Question

Use suitable identities to find the following products.
$\left( {{y}^{2}}+\dfrac{3}{2} \right)\left( {{y}^{2}}-\dfrac{3}{2} \right)$.

Answer 1

Hint: We equate the equation $\left( {{y}^{2}}+\dfrac{3}{2} \right)\left( {{y}^{2}}-\dfrac{3}{2} \right)$ with the identity formula of ${{a}^{2}}-{{b}^{2}}=\left( a+b \right)\left( a-b \right)$. We then form a square for the left side of the new equation. Then we take square values of the terms. From that we form the simplification of $\left( {{y}^{2}}+\dfrac{3}{2} \right)\left( {{y}^{2}}-\dfrac{3}{2} \right)$.

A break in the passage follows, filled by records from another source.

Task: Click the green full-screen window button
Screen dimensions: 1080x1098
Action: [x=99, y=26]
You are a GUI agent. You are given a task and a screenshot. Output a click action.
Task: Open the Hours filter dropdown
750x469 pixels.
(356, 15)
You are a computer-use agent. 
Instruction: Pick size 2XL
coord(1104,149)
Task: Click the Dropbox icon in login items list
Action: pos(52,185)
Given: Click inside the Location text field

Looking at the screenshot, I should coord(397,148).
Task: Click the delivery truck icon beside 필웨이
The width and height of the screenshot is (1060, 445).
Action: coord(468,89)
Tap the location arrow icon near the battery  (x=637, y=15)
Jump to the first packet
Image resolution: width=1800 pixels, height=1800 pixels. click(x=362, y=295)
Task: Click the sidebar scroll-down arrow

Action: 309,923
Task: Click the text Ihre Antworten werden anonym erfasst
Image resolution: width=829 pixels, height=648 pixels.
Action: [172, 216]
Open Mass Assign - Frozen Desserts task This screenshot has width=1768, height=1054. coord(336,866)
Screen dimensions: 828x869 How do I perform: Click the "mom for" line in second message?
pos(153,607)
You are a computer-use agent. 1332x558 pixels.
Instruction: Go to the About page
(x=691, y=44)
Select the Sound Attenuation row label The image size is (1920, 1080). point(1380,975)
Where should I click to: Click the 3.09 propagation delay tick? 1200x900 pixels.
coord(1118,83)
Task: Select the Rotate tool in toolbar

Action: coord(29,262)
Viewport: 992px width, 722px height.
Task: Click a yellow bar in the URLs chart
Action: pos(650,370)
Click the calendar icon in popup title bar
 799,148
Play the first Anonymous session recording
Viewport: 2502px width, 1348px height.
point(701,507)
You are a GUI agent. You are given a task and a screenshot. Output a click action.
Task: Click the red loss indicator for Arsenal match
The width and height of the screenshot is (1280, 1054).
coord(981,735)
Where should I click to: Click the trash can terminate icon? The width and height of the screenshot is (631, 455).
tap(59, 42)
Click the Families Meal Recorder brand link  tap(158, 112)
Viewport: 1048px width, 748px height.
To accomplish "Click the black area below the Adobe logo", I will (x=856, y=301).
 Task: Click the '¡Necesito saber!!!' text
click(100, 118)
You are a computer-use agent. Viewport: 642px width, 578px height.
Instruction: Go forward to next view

Complete step-by-step answer:
We need to find the simplified form of the given equation
$\left( {{y}^{2}}+\dfrac{3}{2} \right)\left( {{y}^{2}}-\dfrac{3}{2} \right)$.
We equate with ${{a}^{2}}-{{b}^{2}}=\left( a+b \right)\left( a-b \right)$.
For the simplification of the given quadratic polynomials
$\left( {{y}^{2}}+\dfrac{3}{2} \right)\left( {{y}^{2}}-\dfrac{3}{2} \right)$,
we apply the factorisation identity of difference of two squares as ${{a}^{2}}-{{b}^{2}}=\left( a+b \right)\left( a-b \right)$.
We put the value of \[a={{y}^{2}};b=\dfrac{3}{2}\].
Simplification of the polynomial gives us
\[\left( {{y}^{2}}+\dfrac{3}{2} \right)\left( {{y}^{2}}-\dfrac{3}{2} \right)={{\left( {{y}^{2}} \right)}^{2}}-{{\left( \dfrac{3}{2} \right)}^{2}}\].
Simplified form gives
\[\left( {{y}^{2}}+\dfrac{3}{2} \right)\left( {{y}^{2}}-\dfrac{3}{2} \right)={{y}^{4}}-\dfrac{9}{4}\].
Therefore, the final simplification of
$\left( {{y}^{2}}+\dfrac{3}{2} \right)\left( {{y}^{2}}-\dfrac{3}{2} \right)$ is \[{{y}^{4}}-\dfrac{9}{4}\].
So, the correct answer is “ \[{{y}^{4}}-\dfrac{9}{4}\]”.

Note: The highest power of the variable or the degree of a polynomial decides the number of roots or the solution of that polynomial. Quadratic equations have two roots. Cubic polynomials have three. It can be both real and imaginary roots.
In the given polynomial the values will be dependent on the second variable.